Background: Chronic kidney disease-associated pruritus (CKD-aP) is a common and distressing symptom in hemodialysis patients. This Phase II trial evaluated the efficacy and safety of HSK21542, a selective kappa-opioid receptor agonist, in managing CKD-aP. Methods: Adult patients on hemodialysis with moderate to severe pruritus, were randomized 1:1:1 to placebo, or HSK21542 (0.3 μg/kg or 0.6 μg/kg) administered thrice weekly post-dialysis for 12 weeks.
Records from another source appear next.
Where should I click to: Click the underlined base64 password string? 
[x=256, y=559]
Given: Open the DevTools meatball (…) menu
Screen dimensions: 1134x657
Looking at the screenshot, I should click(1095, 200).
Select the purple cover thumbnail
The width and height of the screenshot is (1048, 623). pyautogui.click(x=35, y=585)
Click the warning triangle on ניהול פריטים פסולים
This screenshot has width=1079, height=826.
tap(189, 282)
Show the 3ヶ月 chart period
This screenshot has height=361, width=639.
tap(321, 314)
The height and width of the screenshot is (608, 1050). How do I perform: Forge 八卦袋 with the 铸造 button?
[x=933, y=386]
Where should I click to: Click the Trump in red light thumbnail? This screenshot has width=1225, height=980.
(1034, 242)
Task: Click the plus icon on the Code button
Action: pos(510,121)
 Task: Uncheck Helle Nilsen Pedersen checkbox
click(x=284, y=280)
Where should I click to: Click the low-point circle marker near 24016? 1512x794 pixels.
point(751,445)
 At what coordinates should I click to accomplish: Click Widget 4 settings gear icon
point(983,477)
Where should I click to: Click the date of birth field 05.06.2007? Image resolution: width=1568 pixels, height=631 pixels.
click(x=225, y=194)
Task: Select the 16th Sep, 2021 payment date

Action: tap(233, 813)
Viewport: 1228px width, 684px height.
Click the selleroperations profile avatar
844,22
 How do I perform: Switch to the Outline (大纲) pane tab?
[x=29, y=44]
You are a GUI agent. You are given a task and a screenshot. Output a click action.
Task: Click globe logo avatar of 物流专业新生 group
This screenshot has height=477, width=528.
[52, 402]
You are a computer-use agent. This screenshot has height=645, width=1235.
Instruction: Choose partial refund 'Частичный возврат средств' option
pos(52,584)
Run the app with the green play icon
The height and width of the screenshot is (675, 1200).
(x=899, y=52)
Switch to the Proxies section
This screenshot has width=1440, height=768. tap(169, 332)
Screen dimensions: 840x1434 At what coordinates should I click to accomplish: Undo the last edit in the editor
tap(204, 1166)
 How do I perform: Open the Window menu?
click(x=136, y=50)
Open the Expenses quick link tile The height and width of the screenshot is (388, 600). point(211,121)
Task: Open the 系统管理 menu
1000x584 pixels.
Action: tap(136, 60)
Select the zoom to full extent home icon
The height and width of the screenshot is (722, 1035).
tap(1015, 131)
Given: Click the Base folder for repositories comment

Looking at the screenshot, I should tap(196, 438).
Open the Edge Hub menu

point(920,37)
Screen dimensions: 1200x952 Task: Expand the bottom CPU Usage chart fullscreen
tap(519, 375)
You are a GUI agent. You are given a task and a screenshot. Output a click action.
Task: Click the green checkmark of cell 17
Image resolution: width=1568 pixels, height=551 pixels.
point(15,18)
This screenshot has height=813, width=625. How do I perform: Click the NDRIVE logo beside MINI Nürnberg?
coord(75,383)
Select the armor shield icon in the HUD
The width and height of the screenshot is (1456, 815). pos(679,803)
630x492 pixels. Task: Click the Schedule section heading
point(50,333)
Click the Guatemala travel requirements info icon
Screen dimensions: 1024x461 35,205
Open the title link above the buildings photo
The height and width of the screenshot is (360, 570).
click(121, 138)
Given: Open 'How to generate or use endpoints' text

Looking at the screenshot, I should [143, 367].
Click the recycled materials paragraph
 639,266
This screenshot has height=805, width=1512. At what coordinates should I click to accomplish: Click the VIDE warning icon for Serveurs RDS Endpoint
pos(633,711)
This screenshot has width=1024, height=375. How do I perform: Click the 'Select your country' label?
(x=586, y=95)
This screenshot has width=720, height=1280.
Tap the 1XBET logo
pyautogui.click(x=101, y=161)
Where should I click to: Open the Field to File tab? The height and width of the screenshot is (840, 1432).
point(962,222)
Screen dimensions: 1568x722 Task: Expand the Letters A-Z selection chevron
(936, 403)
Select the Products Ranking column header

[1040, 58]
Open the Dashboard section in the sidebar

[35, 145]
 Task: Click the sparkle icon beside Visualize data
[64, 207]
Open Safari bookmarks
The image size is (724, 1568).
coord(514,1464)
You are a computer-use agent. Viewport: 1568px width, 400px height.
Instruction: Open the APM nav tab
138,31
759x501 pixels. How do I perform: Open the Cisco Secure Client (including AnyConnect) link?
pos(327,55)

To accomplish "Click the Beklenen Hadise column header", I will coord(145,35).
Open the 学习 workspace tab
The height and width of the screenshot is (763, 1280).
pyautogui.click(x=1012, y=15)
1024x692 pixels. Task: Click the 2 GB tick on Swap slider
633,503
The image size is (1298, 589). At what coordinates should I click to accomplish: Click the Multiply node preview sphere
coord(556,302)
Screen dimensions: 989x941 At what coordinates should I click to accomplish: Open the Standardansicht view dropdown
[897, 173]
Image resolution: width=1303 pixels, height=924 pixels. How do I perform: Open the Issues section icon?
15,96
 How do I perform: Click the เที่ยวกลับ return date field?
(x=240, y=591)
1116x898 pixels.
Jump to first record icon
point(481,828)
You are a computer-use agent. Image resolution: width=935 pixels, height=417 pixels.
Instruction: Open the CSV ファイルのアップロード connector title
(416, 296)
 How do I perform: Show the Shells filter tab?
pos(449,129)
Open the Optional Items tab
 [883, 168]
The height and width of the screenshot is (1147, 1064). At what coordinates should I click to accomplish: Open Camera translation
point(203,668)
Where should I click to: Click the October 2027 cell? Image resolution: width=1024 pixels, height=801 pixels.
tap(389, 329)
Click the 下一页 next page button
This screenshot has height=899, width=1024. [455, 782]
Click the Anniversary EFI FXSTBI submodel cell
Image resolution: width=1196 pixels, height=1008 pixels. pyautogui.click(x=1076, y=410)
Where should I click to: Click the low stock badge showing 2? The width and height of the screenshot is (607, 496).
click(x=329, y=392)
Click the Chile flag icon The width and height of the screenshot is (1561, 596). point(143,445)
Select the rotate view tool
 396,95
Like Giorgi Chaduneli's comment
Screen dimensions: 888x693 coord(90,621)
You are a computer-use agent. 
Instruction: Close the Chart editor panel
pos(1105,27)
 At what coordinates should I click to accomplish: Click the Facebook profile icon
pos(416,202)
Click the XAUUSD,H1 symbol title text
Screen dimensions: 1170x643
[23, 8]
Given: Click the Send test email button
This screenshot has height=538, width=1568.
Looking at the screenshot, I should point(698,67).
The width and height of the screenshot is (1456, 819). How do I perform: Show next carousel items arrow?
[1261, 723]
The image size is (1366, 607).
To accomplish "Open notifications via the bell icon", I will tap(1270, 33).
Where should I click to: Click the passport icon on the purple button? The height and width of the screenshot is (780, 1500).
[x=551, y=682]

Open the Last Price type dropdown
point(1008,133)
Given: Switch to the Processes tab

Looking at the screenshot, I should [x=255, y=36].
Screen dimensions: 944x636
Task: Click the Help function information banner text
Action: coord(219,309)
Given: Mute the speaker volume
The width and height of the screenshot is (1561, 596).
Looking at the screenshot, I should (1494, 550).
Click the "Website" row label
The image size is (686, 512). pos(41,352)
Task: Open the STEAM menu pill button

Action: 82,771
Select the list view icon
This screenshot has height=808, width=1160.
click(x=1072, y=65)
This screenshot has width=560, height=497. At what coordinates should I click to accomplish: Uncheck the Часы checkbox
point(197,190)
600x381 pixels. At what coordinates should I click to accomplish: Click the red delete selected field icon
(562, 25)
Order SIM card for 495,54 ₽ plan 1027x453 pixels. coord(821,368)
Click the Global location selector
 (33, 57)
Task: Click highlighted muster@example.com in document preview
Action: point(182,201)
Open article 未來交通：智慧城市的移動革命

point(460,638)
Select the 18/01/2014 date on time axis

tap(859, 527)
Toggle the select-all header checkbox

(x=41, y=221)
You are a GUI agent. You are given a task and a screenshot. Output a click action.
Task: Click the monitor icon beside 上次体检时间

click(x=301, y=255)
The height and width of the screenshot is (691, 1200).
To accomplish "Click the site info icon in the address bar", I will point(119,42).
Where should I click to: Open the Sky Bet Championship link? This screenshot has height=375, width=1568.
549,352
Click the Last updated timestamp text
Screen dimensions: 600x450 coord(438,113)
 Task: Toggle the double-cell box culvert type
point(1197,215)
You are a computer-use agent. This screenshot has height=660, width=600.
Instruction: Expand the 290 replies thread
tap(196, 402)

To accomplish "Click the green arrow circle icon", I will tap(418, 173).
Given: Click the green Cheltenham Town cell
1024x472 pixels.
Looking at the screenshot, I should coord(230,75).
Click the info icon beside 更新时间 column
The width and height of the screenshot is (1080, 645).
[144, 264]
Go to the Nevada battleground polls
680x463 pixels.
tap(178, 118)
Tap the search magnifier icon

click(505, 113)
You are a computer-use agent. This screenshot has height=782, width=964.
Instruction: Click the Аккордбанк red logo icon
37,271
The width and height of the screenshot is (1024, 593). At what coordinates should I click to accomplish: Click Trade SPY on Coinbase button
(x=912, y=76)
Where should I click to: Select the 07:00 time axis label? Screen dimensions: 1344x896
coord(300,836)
The primary endpoint was the change from baseline in the weekly mean of the worst itching intensity Numerical Rating Scale (WI-NRS) score at week 12. Secondary endpoints included quality-of-life assessments, safety evaluations, and pharmacokinetic properties.Results: A total of 90 patients were enrolled. At week 12, mean changes in WI-NRS scores from baseline were -2.94 for the placebo group, -3.40 for the 0.3 μg/kg HSK21542 group, and -2.21 for the 0.6 μg/kg HSK21542 group. The percentages of patients who had a reduction of 3 points or above in their WI - NRS scores were 44.4% in the placebo group, 62.1% in the 0.3 μg/kg HSK21542 group, and 37.0% in the 0.6 μg/kg HSK21542 group. The 0.30 μg/kg HSK21542 group demonstrated more significant improvements in Skindex - 16 scores compared to the placebo. The 5-D Itch Scale scores also presented similar trends. Both the 0.3 μg/kg and 0.6 μg/kg doses of HSK21542 were well - tolerated, with no dose-dependent adverse effects. Conclusion: The 0.3 μg/kg dose of HSK21542 demonstrated superior efficacy and safety in reducing pruritus and improving quality of life in hemodialysis patients.